▶ _Instructions for the task_
In the entries below, find each line with the string "Набор" and copy it.

Extracted records
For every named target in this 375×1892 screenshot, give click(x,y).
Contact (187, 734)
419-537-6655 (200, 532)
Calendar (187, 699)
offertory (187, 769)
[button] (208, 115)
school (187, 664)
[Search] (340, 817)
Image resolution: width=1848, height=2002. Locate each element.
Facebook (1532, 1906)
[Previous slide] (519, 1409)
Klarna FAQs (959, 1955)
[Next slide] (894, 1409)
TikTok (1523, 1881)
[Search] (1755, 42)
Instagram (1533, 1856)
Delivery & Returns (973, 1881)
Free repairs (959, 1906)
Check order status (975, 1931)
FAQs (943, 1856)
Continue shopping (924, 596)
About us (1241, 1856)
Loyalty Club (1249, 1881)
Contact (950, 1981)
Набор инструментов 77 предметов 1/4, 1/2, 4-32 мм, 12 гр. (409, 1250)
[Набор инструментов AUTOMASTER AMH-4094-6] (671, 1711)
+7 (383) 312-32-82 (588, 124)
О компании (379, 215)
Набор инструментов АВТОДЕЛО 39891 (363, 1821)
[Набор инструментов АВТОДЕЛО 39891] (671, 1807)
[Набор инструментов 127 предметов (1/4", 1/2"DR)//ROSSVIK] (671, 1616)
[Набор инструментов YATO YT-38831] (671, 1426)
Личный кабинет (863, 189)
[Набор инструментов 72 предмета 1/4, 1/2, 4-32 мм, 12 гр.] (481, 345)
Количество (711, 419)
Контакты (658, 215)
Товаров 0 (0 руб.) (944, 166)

▶ _Exercise answer_
Набор инструментов 77 предметов 1/4, 1/2, 4-32 мм, 12 гр. (409, 1250)
[Набор инструментов AUTOMASTER AMH-4094-6] (671, 1711)
Набор инструментов АВТОДЕЛО 39891 (363, 1821)
[Набор инструментов АВТОДЕЛО 39891] (671, 1807)
[Набор инструментов 127 предметов (1/4", 1/2"DR)//ROSSVIK] (671, 1616)
[Набор инструментов YATO YT-38831] (671, 1426)
[Набор инструментов 72 предмета 1/4, 1/2, 4-32 мм, 12 гр.] (481, 345)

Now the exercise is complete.